Exercise brief >>
From the records below, transcribe only the lines running from the one with "The image size is (1568, 724)." through the one with "Screen dimensions: 792x371". Keep both of those end lines.
----- Records supplied -----
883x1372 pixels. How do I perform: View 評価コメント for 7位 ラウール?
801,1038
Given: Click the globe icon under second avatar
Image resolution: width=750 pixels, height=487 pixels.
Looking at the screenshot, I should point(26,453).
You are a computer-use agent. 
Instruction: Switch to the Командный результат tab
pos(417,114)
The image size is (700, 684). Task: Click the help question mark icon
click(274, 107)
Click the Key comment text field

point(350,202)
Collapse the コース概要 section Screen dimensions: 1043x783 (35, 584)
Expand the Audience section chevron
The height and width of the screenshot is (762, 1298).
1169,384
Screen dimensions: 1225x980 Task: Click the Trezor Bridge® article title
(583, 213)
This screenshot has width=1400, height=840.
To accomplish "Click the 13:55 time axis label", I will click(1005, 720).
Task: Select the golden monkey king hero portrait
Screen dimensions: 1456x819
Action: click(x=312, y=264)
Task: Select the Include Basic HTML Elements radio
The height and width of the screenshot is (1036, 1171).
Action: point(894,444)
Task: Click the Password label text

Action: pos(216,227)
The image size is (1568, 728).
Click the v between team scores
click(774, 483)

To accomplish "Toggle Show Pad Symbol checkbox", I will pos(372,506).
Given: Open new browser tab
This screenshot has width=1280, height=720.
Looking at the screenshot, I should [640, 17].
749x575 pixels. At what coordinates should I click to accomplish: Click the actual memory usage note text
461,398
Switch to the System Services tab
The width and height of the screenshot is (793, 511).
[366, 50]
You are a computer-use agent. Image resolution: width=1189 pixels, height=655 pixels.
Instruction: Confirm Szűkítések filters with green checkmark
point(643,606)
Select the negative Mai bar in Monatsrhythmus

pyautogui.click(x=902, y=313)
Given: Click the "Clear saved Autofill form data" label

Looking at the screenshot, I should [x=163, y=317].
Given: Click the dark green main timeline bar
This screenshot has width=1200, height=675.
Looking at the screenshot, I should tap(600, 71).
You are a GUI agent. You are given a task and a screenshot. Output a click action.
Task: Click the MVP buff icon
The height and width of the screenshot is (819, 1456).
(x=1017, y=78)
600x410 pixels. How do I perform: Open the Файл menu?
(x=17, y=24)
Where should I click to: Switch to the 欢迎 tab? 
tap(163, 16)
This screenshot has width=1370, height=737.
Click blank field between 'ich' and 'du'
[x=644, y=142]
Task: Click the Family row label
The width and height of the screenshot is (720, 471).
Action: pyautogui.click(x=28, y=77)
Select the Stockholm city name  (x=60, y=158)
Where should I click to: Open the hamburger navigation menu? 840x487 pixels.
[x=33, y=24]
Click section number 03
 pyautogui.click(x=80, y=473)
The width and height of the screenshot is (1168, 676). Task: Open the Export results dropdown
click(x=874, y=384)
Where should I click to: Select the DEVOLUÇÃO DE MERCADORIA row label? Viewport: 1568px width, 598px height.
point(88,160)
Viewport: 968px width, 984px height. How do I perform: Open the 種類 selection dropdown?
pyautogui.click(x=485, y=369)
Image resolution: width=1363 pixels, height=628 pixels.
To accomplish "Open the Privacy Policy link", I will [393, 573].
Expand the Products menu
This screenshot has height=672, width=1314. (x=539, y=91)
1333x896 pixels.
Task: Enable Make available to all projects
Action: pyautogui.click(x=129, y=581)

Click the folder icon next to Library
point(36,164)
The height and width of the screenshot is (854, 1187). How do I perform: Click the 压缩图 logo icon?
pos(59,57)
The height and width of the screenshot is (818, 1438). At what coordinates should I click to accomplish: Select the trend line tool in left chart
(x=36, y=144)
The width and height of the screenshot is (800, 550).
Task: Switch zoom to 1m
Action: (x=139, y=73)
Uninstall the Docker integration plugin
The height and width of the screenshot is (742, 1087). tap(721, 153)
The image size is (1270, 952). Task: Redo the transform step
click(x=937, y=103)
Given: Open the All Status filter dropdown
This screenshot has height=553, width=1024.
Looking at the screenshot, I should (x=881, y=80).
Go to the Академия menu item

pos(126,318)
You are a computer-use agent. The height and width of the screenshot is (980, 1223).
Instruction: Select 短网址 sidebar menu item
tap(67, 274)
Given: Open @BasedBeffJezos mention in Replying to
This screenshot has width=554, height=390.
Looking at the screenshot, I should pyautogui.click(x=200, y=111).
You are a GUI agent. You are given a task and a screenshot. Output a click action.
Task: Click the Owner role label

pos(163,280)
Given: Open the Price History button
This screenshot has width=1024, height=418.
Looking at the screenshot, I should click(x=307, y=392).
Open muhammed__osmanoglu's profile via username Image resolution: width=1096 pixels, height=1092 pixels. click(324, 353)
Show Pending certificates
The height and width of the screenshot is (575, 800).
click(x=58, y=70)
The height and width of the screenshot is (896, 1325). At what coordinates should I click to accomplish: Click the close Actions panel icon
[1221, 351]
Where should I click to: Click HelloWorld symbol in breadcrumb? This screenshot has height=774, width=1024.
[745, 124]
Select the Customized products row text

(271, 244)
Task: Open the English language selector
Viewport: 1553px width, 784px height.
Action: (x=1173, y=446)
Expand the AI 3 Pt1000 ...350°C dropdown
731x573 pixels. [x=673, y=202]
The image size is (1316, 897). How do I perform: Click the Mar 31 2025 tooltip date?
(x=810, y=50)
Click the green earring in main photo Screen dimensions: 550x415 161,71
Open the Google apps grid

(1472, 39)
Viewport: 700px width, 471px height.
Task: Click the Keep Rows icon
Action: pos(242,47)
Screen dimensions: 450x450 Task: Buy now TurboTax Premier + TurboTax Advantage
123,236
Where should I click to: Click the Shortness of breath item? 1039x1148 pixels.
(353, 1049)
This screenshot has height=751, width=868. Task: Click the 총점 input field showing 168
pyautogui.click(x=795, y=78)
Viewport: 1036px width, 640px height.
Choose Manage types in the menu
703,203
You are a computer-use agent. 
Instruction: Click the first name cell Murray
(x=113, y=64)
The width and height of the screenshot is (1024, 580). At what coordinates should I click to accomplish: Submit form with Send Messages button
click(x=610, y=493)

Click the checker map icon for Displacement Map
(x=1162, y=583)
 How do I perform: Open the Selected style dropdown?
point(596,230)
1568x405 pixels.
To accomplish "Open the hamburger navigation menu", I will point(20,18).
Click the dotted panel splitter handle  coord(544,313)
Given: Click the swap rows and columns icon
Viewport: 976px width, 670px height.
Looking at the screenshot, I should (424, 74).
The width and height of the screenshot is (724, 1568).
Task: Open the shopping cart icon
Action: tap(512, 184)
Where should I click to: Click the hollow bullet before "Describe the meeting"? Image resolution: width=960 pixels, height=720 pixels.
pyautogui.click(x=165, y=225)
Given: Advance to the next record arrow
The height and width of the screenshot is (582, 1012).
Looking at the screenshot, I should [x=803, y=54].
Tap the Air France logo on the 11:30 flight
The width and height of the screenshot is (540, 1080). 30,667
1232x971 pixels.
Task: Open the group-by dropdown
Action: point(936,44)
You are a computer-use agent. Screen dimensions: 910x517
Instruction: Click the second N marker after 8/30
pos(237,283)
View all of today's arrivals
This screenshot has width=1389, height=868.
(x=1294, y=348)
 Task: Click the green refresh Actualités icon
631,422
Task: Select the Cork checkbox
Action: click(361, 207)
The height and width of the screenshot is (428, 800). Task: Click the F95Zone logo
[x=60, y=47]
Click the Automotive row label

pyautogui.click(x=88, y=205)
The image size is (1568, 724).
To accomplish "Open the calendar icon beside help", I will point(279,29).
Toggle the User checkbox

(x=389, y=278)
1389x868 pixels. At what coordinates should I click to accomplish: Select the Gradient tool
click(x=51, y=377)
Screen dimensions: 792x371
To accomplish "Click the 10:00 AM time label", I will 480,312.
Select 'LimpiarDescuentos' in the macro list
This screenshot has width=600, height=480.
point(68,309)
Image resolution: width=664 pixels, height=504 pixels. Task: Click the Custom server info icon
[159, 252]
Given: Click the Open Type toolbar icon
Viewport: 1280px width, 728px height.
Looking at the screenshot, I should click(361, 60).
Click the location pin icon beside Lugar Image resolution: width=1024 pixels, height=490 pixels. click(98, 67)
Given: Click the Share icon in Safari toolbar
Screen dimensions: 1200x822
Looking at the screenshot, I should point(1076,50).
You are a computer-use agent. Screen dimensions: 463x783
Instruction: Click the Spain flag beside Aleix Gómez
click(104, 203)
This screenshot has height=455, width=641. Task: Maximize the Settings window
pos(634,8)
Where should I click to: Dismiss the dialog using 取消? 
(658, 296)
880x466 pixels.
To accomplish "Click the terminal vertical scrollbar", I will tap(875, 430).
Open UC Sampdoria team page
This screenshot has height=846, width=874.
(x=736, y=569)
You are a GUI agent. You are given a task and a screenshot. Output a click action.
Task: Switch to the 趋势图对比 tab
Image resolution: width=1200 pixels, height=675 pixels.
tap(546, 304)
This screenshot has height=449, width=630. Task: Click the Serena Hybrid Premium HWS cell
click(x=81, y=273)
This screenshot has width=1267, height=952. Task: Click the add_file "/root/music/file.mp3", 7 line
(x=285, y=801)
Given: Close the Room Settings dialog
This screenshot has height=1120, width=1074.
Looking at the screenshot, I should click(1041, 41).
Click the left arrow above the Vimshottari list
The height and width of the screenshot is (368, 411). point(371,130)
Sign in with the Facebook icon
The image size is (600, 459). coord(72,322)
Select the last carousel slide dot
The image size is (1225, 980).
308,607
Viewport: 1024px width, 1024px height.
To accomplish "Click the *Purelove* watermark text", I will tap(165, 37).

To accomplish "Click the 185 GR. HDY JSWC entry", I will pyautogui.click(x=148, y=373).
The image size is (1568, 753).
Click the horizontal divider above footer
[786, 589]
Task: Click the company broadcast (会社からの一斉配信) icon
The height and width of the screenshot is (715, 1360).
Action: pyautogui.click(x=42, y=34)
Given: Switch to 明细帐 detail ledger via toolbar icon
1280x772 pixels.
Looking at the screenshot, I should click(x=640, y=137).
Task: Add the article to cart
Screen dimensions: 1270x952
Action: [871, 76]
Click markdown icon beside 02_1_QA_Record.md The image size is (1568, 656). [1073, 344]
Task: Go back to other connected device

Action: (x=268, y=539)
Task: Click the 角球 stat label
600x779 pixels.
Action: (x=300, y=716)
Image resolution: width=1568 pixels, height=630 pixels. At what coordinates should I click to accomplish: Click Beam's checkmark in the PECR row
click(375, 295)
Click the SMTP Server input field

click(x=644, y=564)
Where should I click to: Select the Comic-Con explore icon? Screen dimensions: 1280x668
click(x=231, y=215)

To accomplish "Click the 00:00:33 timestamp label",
-----
Result >>
The image size is (1568, 724).
To accomplish "Open the calendar icon beside help", I will point(279,29).
Toggle the User checkbox

(x=389, y=278)
1389x868 pixels. At what coordinates should I click to accomplish: Select the Gradient tool
click(x=51, y=377)
Screen dimensions: 792x371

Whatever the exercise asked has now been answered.